Belirtmek gerekir ki zaten mevcut bulunan muhdesat üzerinde gerçekleştirilen iyileştirmeler zorunlu ve faydalı giderlerdir. Bunlar nedeni ile meydana gelen değer artışları ortaklığın giderilmesi davası sonrasında sebepsiz zenginleşme davası ile talep edilebilir. Çünkü zenginleşme ancak bu zamandan sonra meydana gelir.
Muhtesatın aidiyetinin tespiti davalarında HMK madde 2 "(1) Dava konusunun değer ve miktarına bakılmaksızın malvarlığı haklarına ilişkin davalarla, şahıs varlığına ilişkin davalarda görevli mahkeme, aksine bir düzenleme bulunmadıkça asliye hukuk mahkemesidir.

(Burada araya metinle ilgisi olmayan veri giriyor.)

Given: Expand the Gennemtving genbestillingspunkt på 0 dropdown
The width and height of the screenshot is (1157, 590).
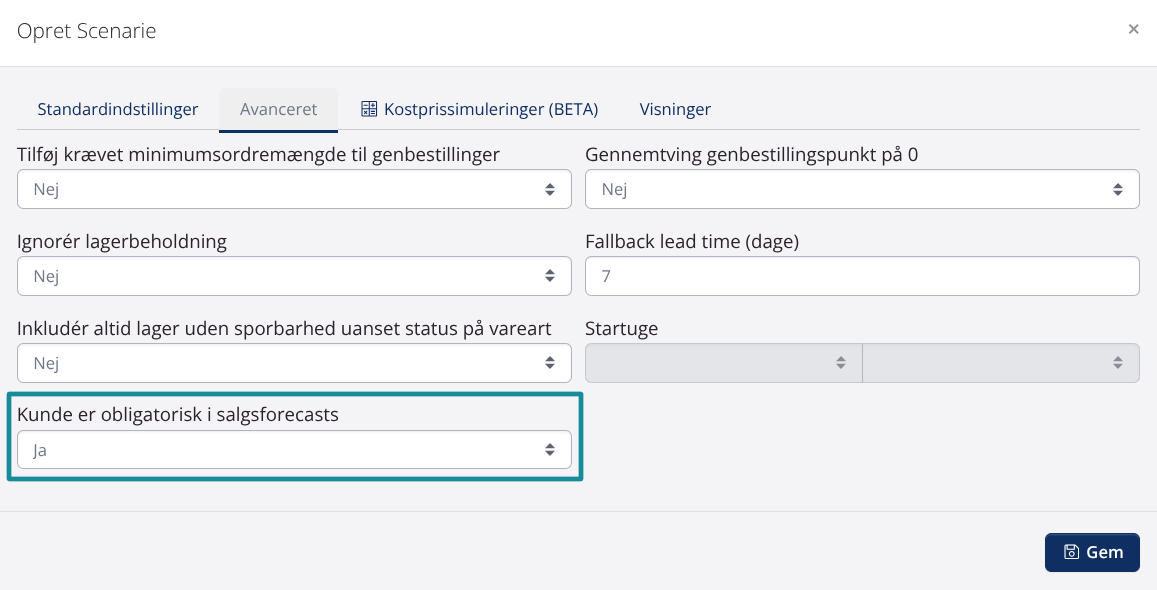Looking at the screenshot, I should tap(861, 189).
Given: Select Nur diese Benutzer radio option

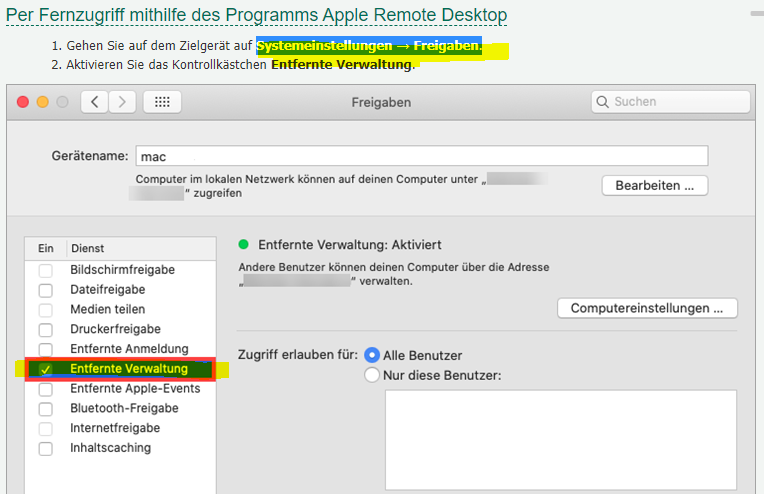Looking at the screenshot, I should tap(373, 375).
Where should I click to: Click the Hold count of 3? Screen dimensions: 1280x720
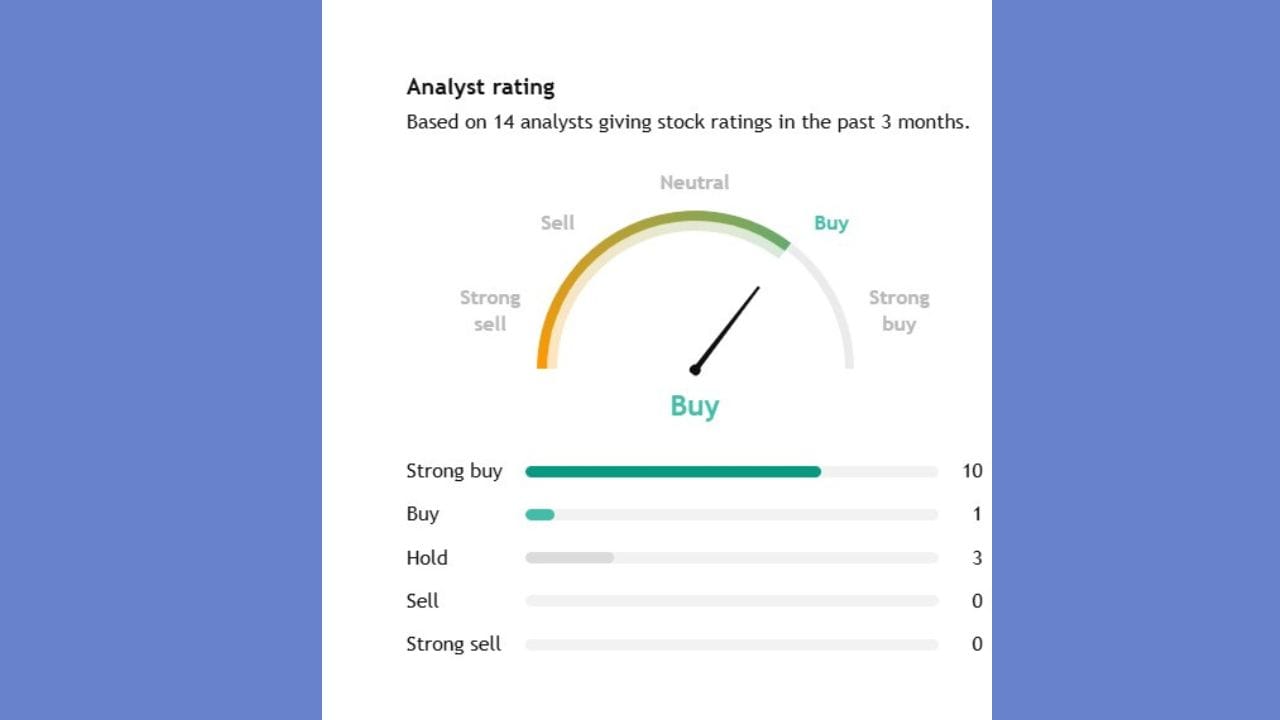[x=977, y=558]
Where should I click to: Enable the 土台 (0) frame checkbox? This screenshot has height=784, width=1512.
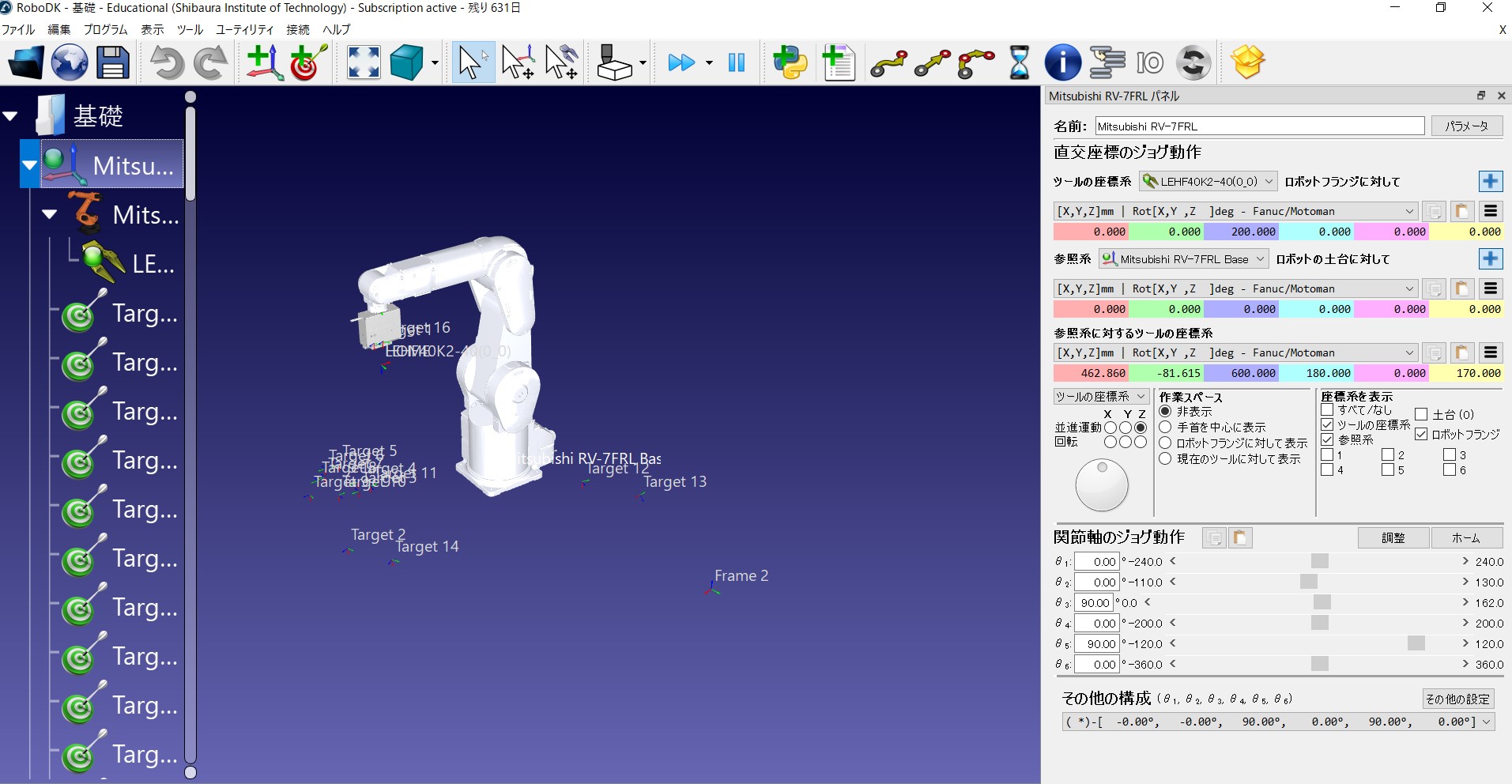point(1421,414)
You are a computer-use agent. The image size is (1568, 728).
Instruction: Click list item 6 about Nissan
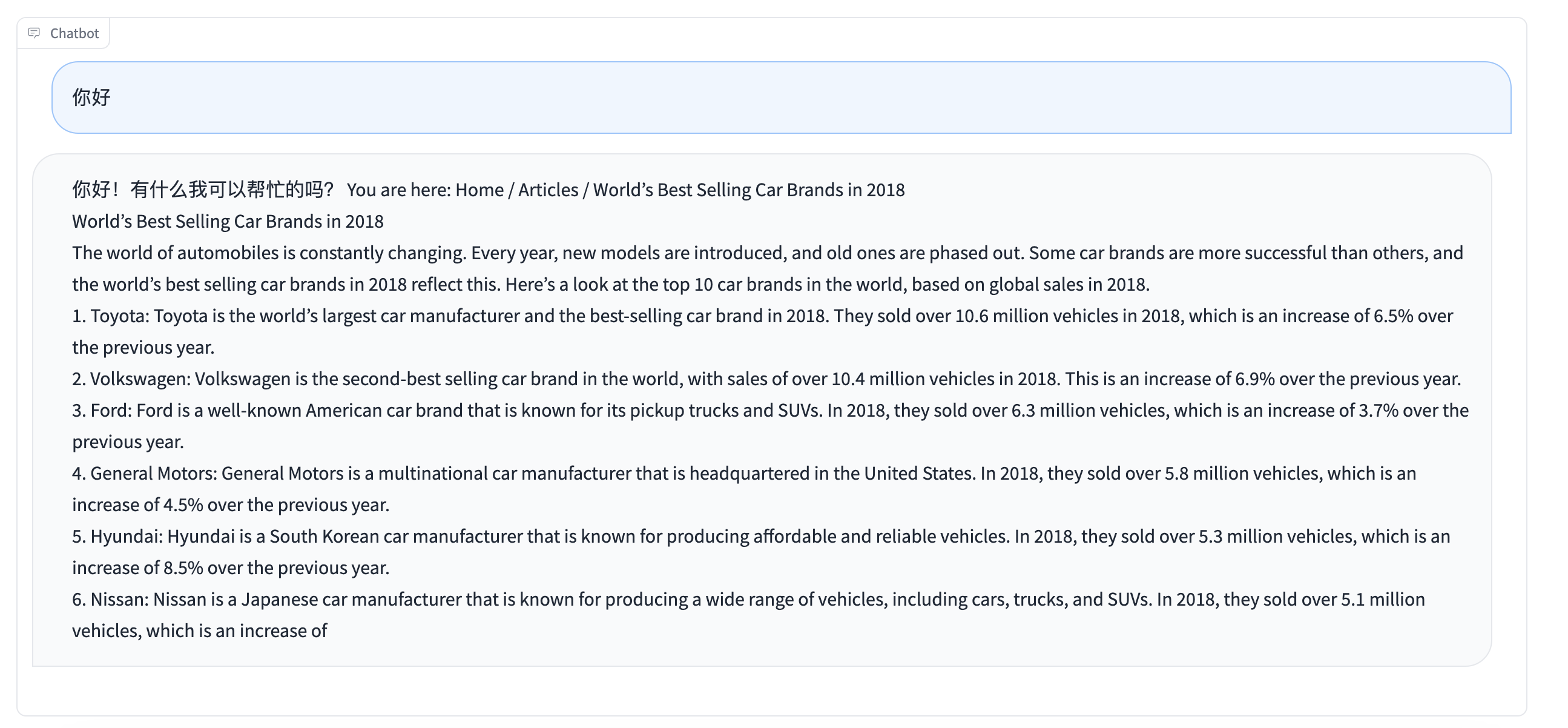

(2) Bu Kanunda ve diğer kanunlarda aksine düzenleme bulunmadıkça, asliye hukuk mahkemesi diğer dava ve işler bakımından da görevlidir." hükmü gereğince görevli mahkeme asliye hukuk mahkemesidir.
Son olarak içtihadı birleştirmeye konu olan arz üzerinde mevcut bitki ve ağaçların aşılanmasının muhdesat olarak kabul edilip edilmeyeceğine değinmekte fayda görüyorum. Arz üzerinde dikilen bitki ve ağaçların muhdesat olduğu yönünde kuşku bulunmamaktadır. Aşılama ise, başlı başına yeni bir bitki elde etmek için, bir bitkinin parçası ile bir başka bitkinin parçasının birleştirmesi olarak tanımlanır. Yargıtay İçtihatları Birleştirme Büyük Genel Kurulu 1994/1E ve 1995/3K sayılı kararında yabani ağaçların aşılama ile niteliklerinin değiştiğini ve bu nedenle artık var olan ağaçtan söz edilemeyeceğini, amaca göre yorum ilkesinin bunu gerektirdiğini ve bu neden ile yabani ağaçların aşılanmak sureti ile meyve veren ağaçlara dönüştürülmesini muhdesat olarak kabul etmiştir. Kararda yer alan genel açıklamalar yazımız içerisinde mevcut olduğundan aşağıda yalnızca Tartışma ve Değerlendirme ile Sonuç bölümüne yer verilmiştir.
Avukat Şamil TAMBAY
...
Yargıtay İçtihatları Birleştirme Büyük Genel Kurulu 1994/1E ve 1995/3K Sayılı Kararı
VI- TARTIŞMA VE DEĞERLENDİRME
Konunun değerlendirilmesine geçilmeden önce, Menengiç'in; kışın yaprağını döken, çoğunlukla çalı, bazen de 8-10 metre boyunda, kalın gövdeli, geniş yuvarlak tepeli bir ağaç olduğunu, bu türün fidanları üzerine Antep fıstığı aşılanabildiğini; yabani zeytinin de; halk arasında delicelik olarak tanımlanıp, aşılanarak kültür bitkisi zeytin ağacına dönüştürüldüğünü belirtmekte yarar görülmüştür. Aşılama ise, başlıbaşına yeni bir bitki elde etmek için, bir bitkinin bir parçası ile bir başka bitkinin bir parçasının birleştirmesi olarak tanımlanmaktadır.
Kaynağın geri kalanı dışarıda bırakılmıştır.